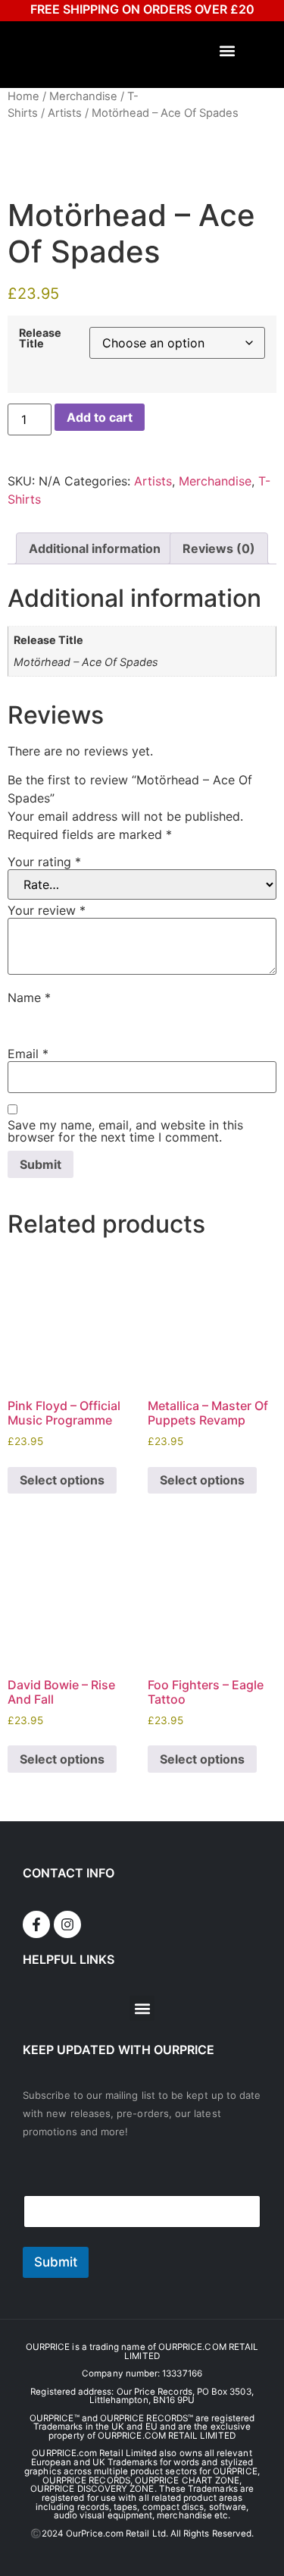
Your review (47, 910)
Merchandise (83, 96)
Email (28, 1054)
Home (23, 96)
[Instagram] (67, 1924)
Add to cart (100, 417)
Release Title (40, 339)
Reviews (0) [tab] (219, 548)
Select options (62, 1479)
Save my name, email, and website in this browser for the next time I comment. (125, 1131)
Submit (55, 2262)
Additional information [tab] (95, 548)
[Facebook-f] (36, 1924)
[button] (227, 51)
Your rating (44, 862)
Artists (65, 113)
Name (29, 997)
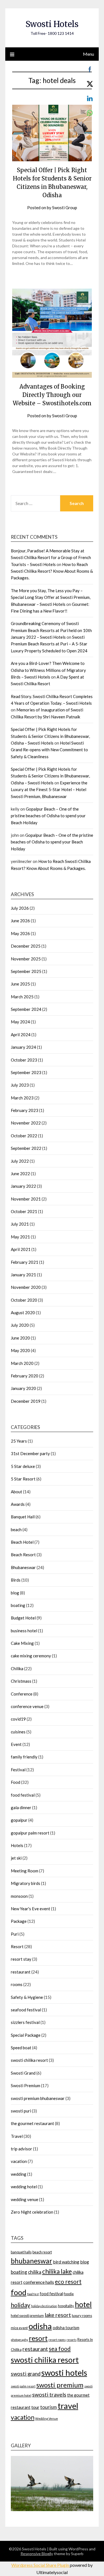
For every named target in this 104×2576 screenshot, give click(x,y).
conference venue (27, 1706)
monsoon (19, 1896)
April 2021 (21, 1249)
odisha (40, 2326)
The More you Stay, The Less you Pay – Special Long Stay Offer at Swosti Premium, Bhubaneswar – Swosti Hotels (50, 597)
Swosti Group (64, 207)
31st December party (30, 1453)
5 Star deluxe (23, 1466)
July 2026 (20, 908)
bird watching (66, 2261)
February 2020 (24, 1375)
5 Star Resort (23, 1478)
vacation (19, 2161)
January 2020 (23, 1388)
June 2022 (20, 1173)
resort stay (21, 1959)
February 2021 (24, 1262)
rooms (16, 1984)
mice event (19, 2328)
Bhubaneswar (23, 1567)
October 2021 (24, 1211)
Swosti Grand (23, 2072)
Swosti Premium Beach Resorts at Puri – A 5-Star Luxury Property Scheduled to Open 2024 (49, 644)
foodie (69, 2294)
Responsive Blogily (37, 2553)
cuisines (18, 1731)
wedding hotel (24, 2186)
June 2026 (20, 920)
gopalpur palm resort (30, 1832)
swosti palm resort (23, 2386)
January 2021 (23, 1274)
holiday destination (44, 2306)
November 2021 (26, 1198)
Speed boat (21, 2047)
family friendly (24, 1756)
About (16, 1491)
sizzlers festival (25, 2022)
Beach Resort (23, 1554)
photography (19, 2339)
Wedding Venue (46, 2418)
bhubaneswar (31, 2261)
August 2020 (23, 1312)
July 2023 (20, 1084)
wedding (18, 2174)
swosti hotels (64, 2372)
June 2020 (20, 1337)
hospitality (66, 2306)
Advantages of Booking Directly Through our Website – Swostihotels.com (52, 395)
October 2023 (24, 1059)
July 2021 (20, 1223)
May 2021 (20, 1236)
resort (38, 2338)
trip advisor (21, 2148)
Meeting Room (24, 1870)
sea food (60, 2348)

++++++++++

Exercise goal
Take the line holding "Beach Resort (23, 1554)" and all lines after it through the end of the data, and set them down exactly.

Solution
Beach Resort (23, 1554)
photography (19, 2339)
Wedding Venue (46, 2418)
bhubaneswar (31, 2261)
August 2020 (23, 1312)
July 2023 (20, 1084)
wedding (18, 2174)
swosti hotels (64, 2372)
June 2020 (20, 1337)
hospitality (66, 2306)
Advantages of Booking Directly Through our Website – Swostihotels.com (52, 395)
October 2023 (24, 1059)
July 2021 (20, 1223)
May 2021 (20, 1236)
resort (38, 2338)
trip advisor (21, 2148)
Meeting Room (24, 1870)
sea food (60, 2348)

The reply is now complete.